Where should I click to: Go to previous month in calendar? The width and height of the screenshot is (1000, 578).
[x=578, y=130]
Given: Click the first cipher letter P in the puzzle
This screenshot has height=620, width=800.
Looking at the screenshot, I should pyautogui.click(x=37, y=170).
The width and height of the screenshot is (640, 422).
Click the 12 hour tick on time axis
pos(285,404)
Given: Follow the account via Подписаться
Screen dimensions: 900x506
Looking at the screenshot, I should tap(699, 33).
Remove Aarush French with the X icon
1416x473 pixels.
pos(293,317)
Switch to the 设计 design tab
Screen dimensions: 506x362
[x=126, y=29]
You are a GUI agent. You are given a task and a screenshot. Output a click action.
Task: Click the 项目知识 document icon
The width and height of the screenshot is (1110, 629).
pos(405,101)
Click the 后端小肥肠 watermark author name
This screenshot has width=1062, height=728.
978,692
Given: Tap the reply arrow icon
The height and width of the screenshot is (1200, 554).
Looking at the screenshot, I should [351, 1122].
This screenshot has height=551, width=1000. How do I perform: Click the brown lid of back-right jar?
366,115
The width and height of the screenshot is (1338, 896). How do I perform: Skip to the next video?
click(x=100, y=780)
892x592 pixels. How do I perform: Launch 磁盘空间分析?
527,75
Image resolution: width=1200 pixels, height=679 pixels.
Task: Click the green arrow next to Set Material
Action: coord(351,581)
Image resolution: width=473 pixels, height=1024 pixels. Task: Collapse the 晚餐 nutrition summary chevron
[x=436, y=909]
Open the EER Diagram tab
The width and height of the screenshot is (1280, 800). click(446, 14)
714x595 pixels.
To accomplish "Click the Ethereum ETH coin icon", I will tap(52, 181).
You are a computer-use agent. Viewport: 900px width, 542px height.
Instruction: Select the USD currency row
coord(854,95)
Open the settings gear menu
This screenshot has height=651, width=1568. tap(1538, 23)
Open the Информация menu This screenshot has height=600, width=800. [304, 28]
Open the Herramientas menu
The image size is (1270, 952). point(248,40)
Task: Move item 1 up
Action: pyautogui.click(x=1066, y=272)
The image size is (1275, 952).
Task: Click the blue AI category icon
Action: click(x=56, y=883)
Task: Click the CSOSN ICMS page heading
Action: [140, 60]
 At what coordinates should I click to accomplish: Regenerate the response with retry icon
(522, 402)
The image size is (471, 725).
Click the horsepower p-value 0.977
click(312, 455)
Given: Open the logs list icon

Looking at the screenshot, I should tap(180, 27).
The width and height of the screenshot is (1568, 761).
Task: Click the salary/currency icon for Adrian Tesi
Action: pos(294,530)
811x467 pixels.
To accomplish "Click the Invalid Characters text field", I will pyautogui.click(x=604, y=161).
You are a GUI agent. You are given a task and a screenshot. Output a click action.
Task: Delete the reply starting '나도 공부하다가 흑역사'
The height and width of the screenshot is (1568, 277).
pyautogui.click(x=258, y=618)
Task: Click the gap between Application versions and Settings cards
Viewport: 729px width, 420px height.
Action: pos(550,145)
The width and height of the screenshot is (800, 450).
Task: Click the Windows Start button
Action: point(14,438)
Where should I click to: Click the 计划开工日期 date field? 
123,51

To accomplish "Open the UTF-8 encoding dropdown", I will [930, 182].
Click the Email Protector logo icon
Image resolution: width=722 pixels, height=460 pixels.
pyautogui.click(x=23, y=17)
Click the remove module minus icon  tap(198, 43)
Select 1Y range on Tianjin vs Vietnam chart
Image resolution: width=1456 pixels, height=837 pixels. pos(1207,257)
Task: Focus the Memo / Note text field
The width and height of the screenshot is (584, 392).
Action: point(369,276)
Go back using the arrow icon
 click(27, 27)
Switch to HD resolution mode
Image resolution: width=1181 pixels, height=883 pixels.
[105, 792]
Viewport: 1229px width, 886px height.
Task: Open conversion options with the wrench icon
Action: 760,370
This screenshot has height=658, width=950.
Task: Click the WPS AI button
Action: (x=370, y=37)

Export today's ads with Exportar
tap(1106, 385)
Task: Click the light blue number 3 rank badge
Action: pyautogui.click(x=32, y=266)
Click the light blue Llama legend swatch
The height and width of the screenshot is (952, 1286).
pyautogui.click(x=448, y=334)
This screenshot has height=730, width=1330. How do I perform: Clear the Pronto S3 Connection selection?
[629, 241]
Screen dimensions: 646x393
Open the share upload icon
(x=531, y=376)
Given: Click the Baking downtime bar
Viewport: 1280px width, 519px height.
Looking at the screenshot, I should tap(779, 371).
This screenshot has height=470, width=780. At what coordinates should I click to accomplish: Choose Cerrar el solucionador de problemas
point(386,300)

◆ TASK DESCRIPTION: Give again, word for word, the records from their first line to the one with "Open the Информация", and leave out all else.

◆ EXERCISE SOLUTION:
Where should I click to: Go to previous month in calendar? The width and height of the screenshot is (1000, 578).
[x=578, y=130]
Given: Click the first cipher letter P in the puzzle
This screenshot has height=620, width=800.
Looking at the screenshot, I should pyautogui.click(x=37, y=170).
The width and height of the screenshot is (640, 422).
Click the 12 hour tick on time axis
pos(285,404)
Given: Follow the account via Подписаться
Screen dimensions: 900x506
Looking at the screenshot, I should tap(699, 33).
Remove Aarush French with the X icon
1416x473 pixels.
pos(293,317)
Switch to the 设计 design tab
Screen dimensions: 506x362
[x=126, y=29]
You are a GUI agent. You are given a task and a screenshot. Output a click action.
Task: Click the 项目知识 document icon
The width and height of the screenshot is (1110, 629).
pos(405,101)
Click the 后端小肥肠 watermark author name
This screenshot has width=1062, height=728.
978,692
Given: Tap the reply arrow icon
The height and width of the screenshot is (1200, 554).
Looking at the screenshot, I should [351, 1122].
This screenshot has height=551, width=1000. How do I perform: Click the brown lid of back-right jar?
366,115
The width and height of the screenshot is (1338, 896). How do I perform: Skip to the next video?
click(x=100, y=780)
892x592 pixels. How do I perform: Launch 磁盘空间分析?
527,75
Image resolution: width=1200 pixels, height=679 pixels.
Task: Click the green arrow next to Set Material
Action: coord(351,581)
Image resolution: width=473 pixels, height=1024 pixels. Task: Collapse the 晚餐 nutrition summary chevron
[x=436, y=909]
Open the EER Diagram tab
The width and height of the screenshot is (1280, 800). click(446, 14)
714x595 pixels.
To accomplish "Click the Ethereum ETH coin icon", I will tap(52, 181).
You are a computer-use agent. Viewport: 900px width, 542px height.
Instruction: Select the USD currency row
coord(854,95)
Open the settings gear menu
This screenshot has height=651, width=1568. tap(1538, 23)
Open the Информация menu This screenshot has height=600, width=800. [304, 28]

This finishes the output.